Se concentró en el sonido, indiferente a todo lo demás, mientras pasaba frente al cementerio de la iglesia de Little St. Mary y se desviaba por Trumpington, donde los timbrazos de las bicicletas y el tintineo de sus engranajes mal engrasados se sumaron al estruendo del tráfico vespertino.

– Ve pasando, Jack -gritó un joven a un ciclista que se alejaba de un colmado-. Nos encontraremos en El Ancla. ¿De acuerdo?

– De acuerdo.

Pasaron tres muchachas, enzarzadas en una acalorada discusión sobre «ese mamón de Robert». Las siguió una mujer de mayor edad, cuyos tacones altos repiqueteaban sobre la calzada, y que empujaba un cochecito de niño, cuyo ocupante lloraba a moco tendido. A continuación, apareció una silueta de sexo incierto, ataviada de negro. De entre los pliegues de su voluminoso abrigo y diversas bufandas surgían las notas quejumbrosas de Swing Low, Sweet Chariot, interpretada a la armónica.

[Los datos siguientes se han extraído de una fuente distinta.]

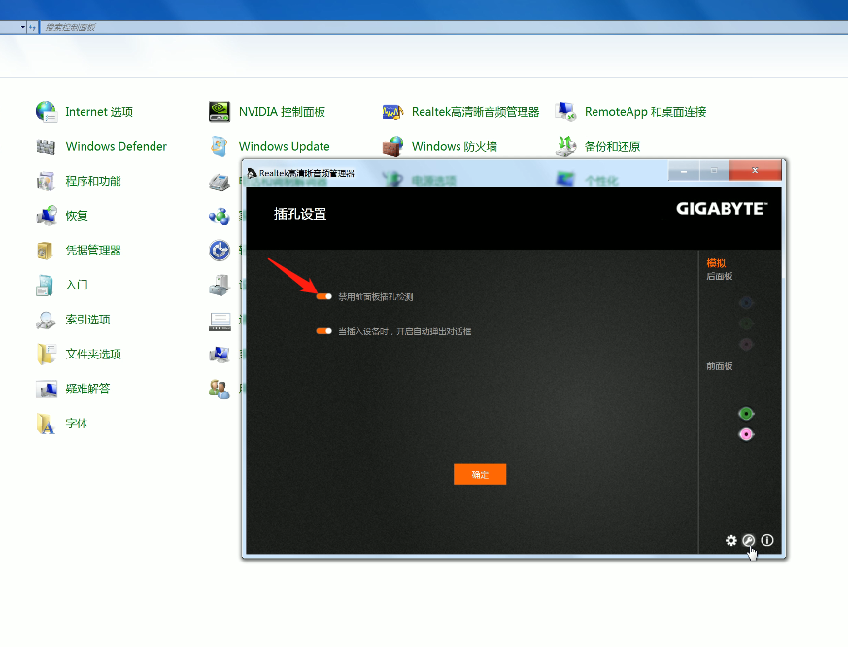Click the Realtek高清晰音频管理器 control panel icon

point(393,112)
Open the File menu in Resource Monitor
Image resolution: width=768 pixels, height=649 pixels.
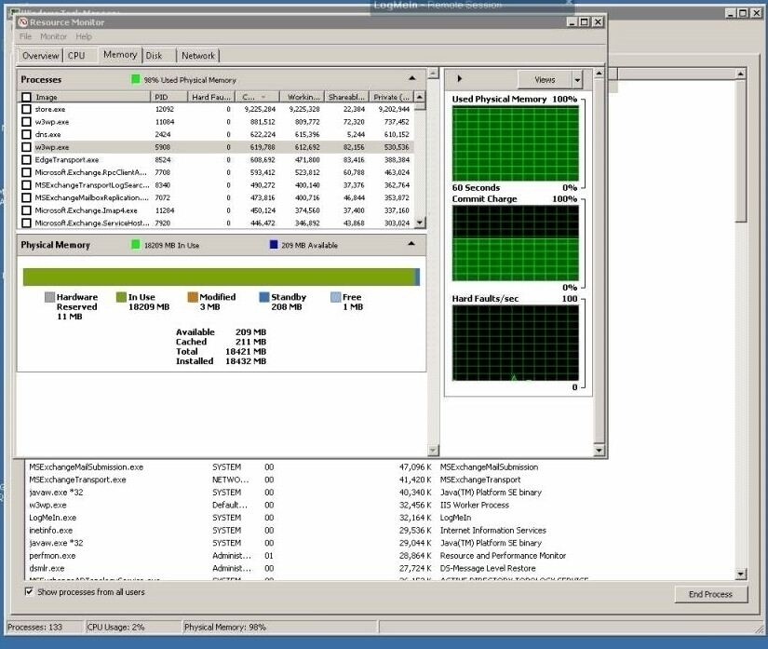click(x=24, y=36)
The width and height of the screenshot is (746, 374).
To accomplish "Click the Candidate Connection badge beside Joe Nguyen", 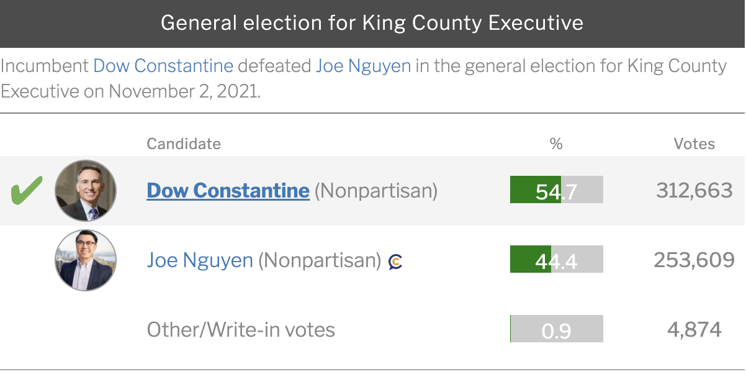I will pos(395,262).
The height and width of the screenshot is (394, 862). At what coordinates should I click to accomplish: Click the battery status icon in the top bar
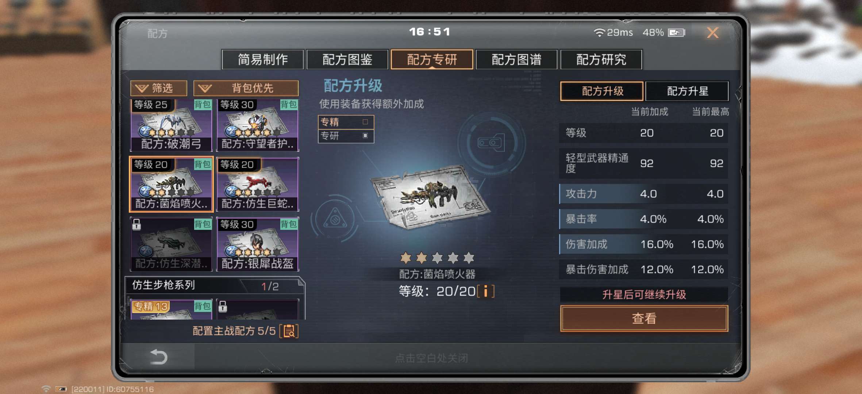pos(676,33)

Lynley no dejó de recordar todo el rato las encolerizadas palabras de Gareth, traducidas por Bernadette: «No queremos su mundo sonoro, pero no puede creerlo, ¿verdad?, porque piensa que es especial, en lugar de diferente».

Se preguntó si ahí residía la diferencia crucial entre Gareth Randolph y Elena Weaver. «No queremos su mundo sonoro.» Elena había aprendido a saber en todos los momentos de su vida que algo fallaba, por culpa de los esfuerzos bienintencionados pero tal vez mal enfocados de sus padres. Les habían enseñado a desear algo. ¿Cómo podía confiar Gareth en ganarla para un estilo de vida y una cultura que Elena, desde que nació, había aprendido a rechazar y superar?

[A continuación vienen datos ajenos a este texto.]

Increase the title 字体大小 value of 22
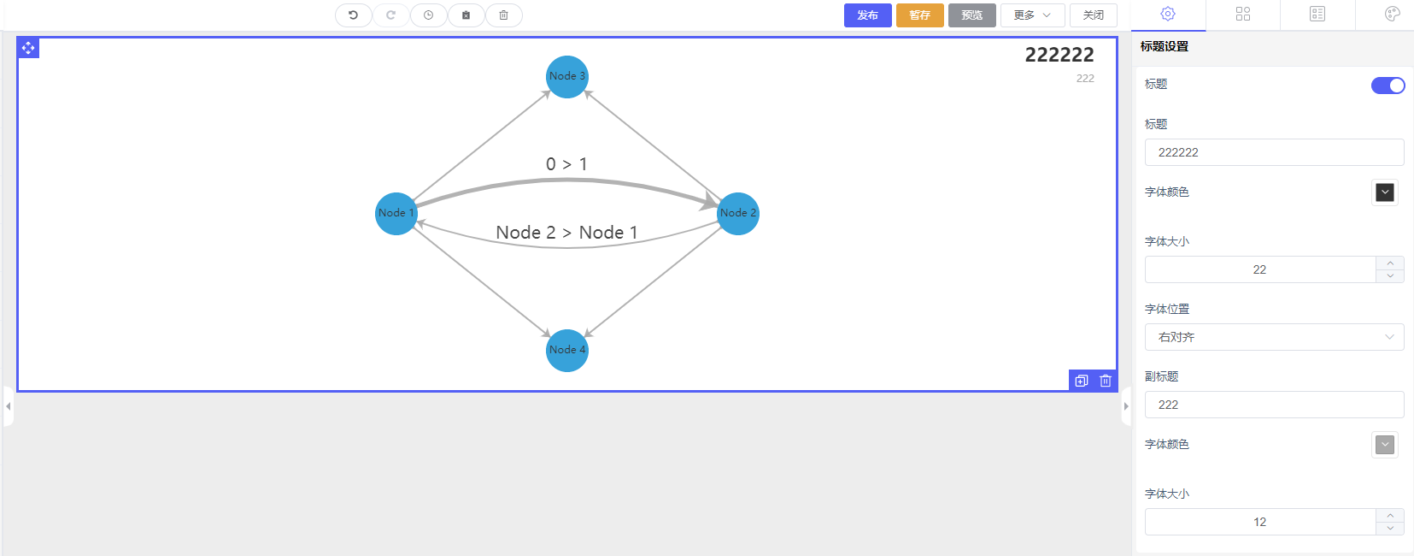The width and height of the screenshot is (1414, 556). (x=1390, y=263)
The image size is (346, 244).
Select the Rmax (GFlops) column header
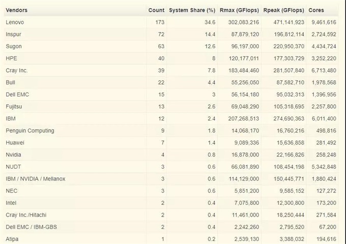239,10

Se preguntó cómo habría enfocado cada uno la situación: Gareth dedicado a su gente, esforzándose en integrar a Elena. Y Elena obedeciendo con resignación las directrices del director de su colegio. ¿Habría fingido interés por Estusor? ¿Habría fingido entusiasmo? En caso contrario, si experimentó desprecio, ¿qué efecto habría ejercido sobre un joven obligado por las circunstancias a integrarla en una sociedad tan extraña a todo cuanto la joven había conocido?

Lynley se preguntó qué tipo de culpa habría que imputar a los Weaver por los esfuerzos volcados en su hija. A pesar de que habían intentado crear una fantasía a partir de la realidad que rodeaba la vida de su hija, ¿no la habían proporcionado una forma de oír? Si este era el caso, si Elena se movía con relativa soltura en un mundo en el que Gareth se sentía un extraño, ¿cómo podría el muchacho reconciliarse con el hecho de que se había enamorado de alguien que no compartía ni su cultura ni sus sueños?

Lynley se detuvo ante la puerta del King's College. Divisó luces brillantes en el pabellón del conserje. Contempló la colección de bicicletas alineadas por doquier. Un joven estaba garrapateando algún anuncio en una pizarra situada junto a la puerta, mientras un grupo parlanchín de académicos togados se dirigía hacia la capilla a través del jardín, con ese aire de importancia que se dan los profesores de todos los Colleges cuando acceden al privilegio de pisar la hierba. Escuchó el eco continuado de las campanas. Great St. Mary, justo al otro lado de King's Parade, llamaba sin cesar a la oración. Cada nota se derramaba sobre el vacío de Market Hill, detrás de la iglesia. Cada edificio capturaba el sonido y lo devolvía a la noche. Escuchó, reflexionó. Sabía que era intelectualmente capaz de llegar a la raíz de la muerte de Elena Weaver, pero, a medida que el sonido continuaba expandiéndose en la noche, se preguntó si carecía de prejuicios para llegar a la raíz de la vida de Elena.